*Task prompt*. Quote the material word for word, starting at the line that contains "Given: Choose Files from the Main menu" and ending after the line that contains "point(10,42)". Leave the pictures out.

*Input material*.
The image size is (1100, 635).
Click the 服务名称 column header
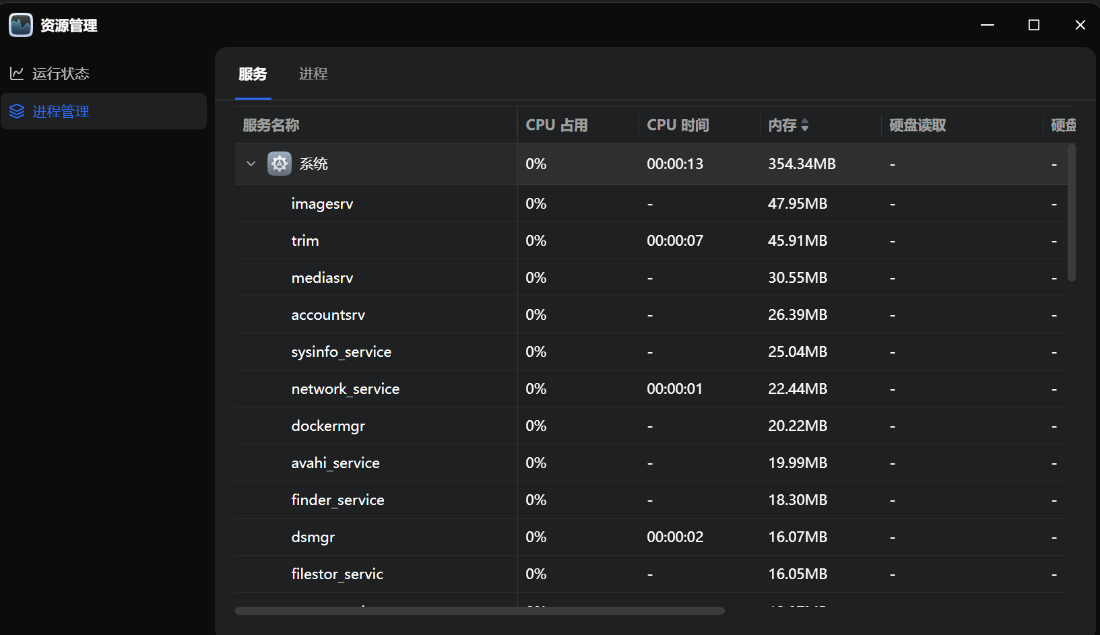(271, 125)
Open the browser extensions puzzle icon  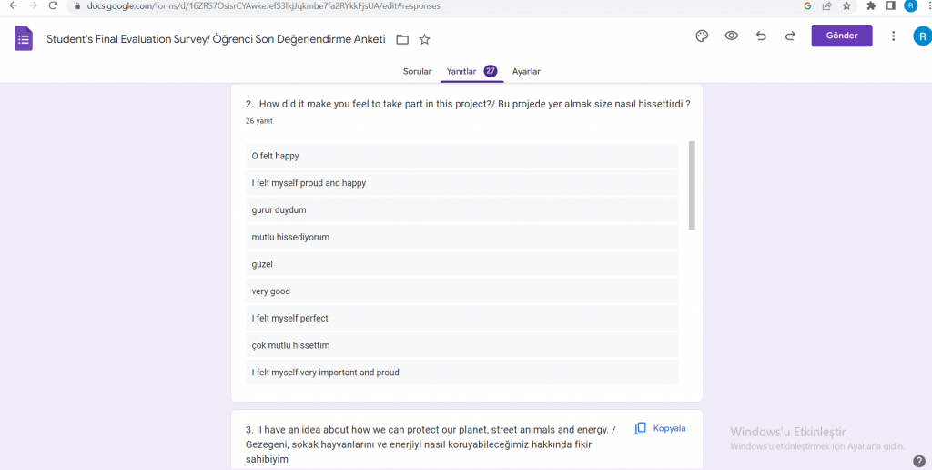coord(871,5)
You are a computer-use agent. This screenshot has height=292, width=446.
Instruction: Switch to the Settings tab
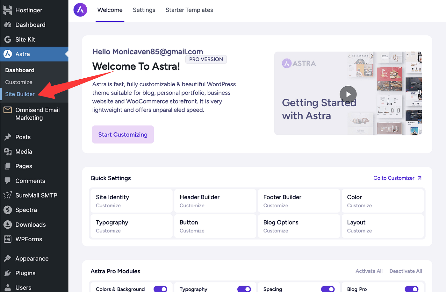tap(144, 10)
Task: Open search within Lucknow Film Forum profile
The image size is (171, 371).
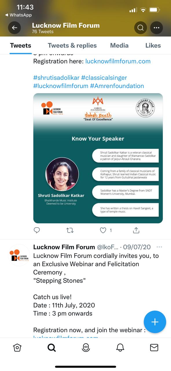Action: pos(141,28)
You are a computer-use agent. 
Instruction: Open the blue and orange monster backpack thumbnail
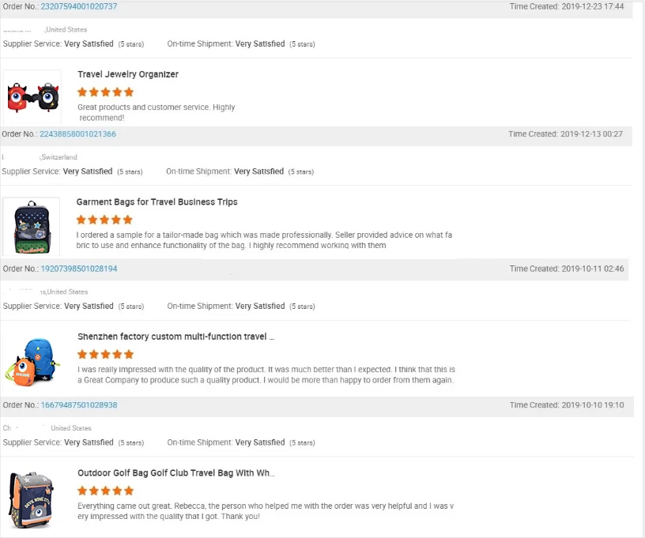tap(32, 362)
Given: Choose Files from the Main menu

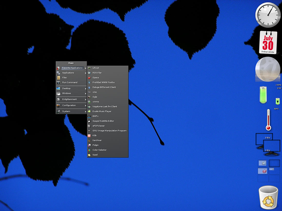Looking at the screenshot, I should click(x=64, y=77).
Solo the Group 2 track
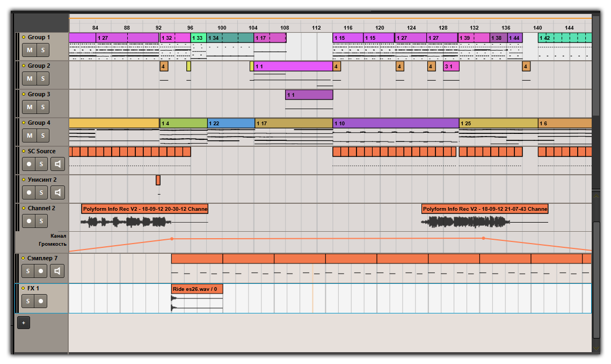This screenshot has width=611, height=364. click(42, 78)
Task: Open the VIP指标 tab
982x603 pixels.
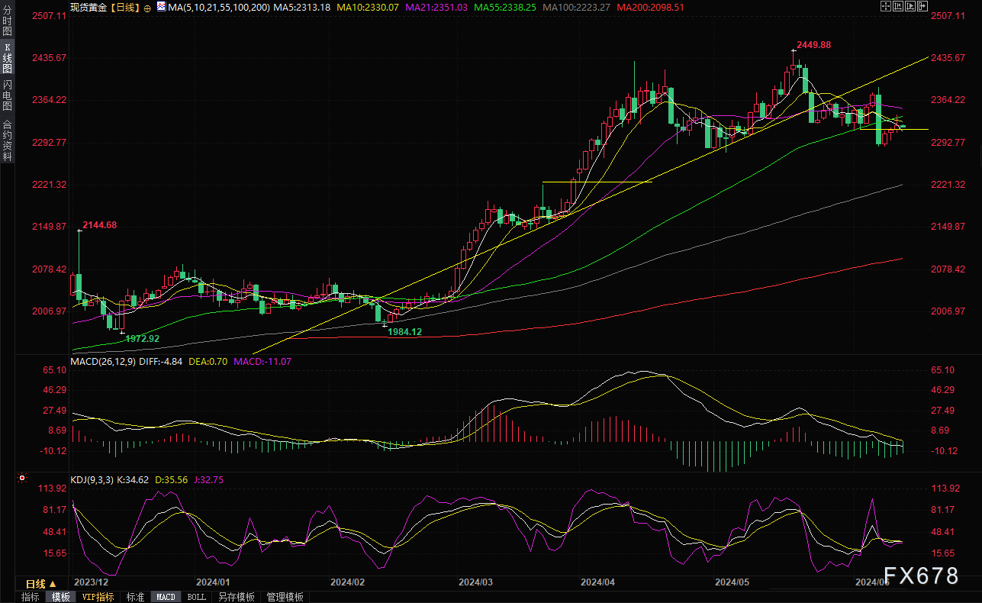Action: 98,597
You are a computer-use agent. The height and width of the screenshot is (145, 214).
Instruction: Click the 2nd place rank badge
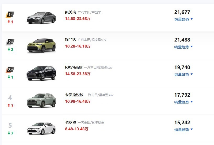point(10,42)
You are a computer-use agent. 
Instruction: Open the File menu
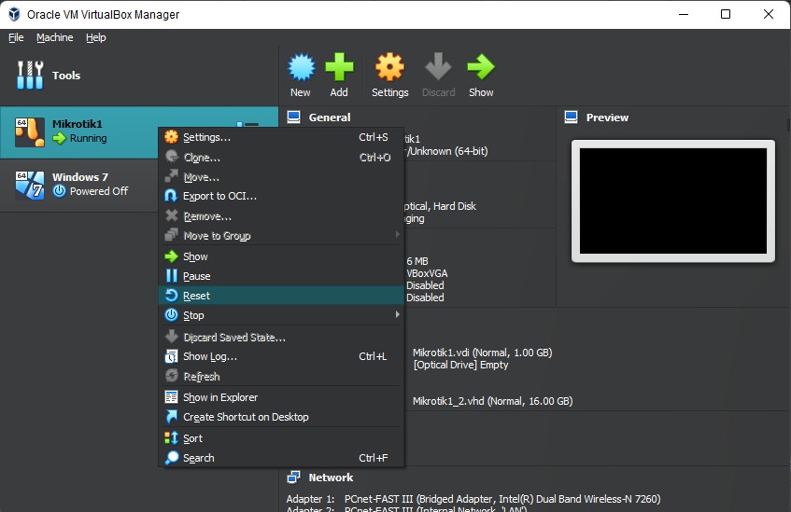[16, 37]
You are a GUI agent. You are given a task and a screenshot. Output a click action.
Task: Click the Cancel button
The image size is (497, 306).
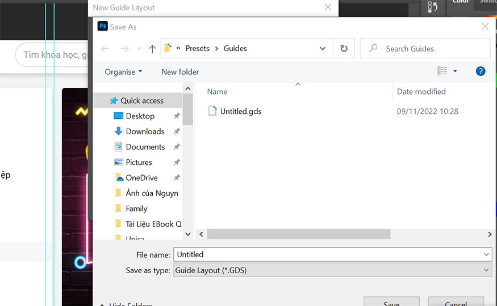pos(456,302)
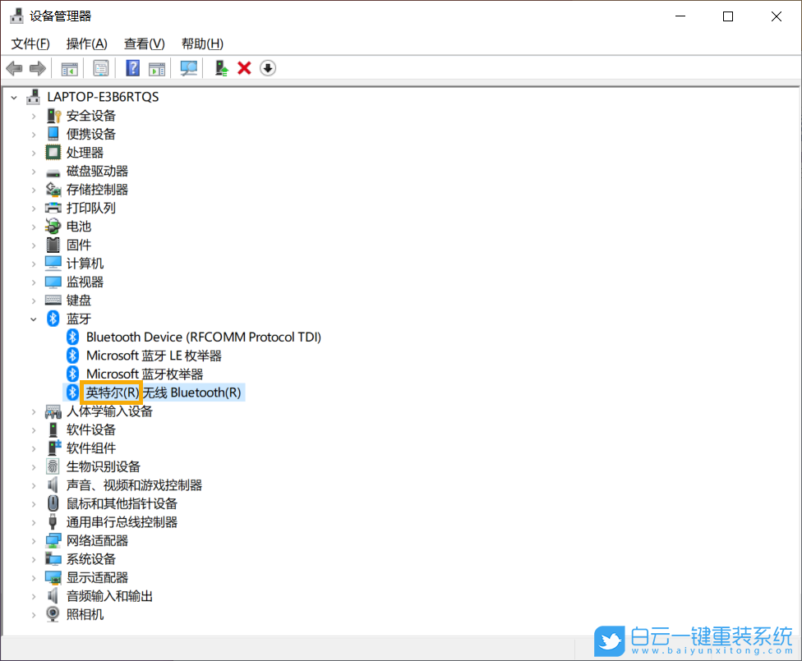Click the Disable device toolbar icon
This screenshot has height=661, width=802.
tap(267, 68)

*The solution*.
Given: Choose Files from the Main menu

Looking at the screenshot, I should click(x=64, y=77).
Solo the Group 2 track
This screenshot has width=611, height=364. click(42, 78)
Task: Open the VIP指标 tab
982x603 pixels.
Action: 98,597
You are a computer-use agent. The height and width of the screenshot is (145, 214).
Instruction: Click the 2nd place rank badge
point(10,42)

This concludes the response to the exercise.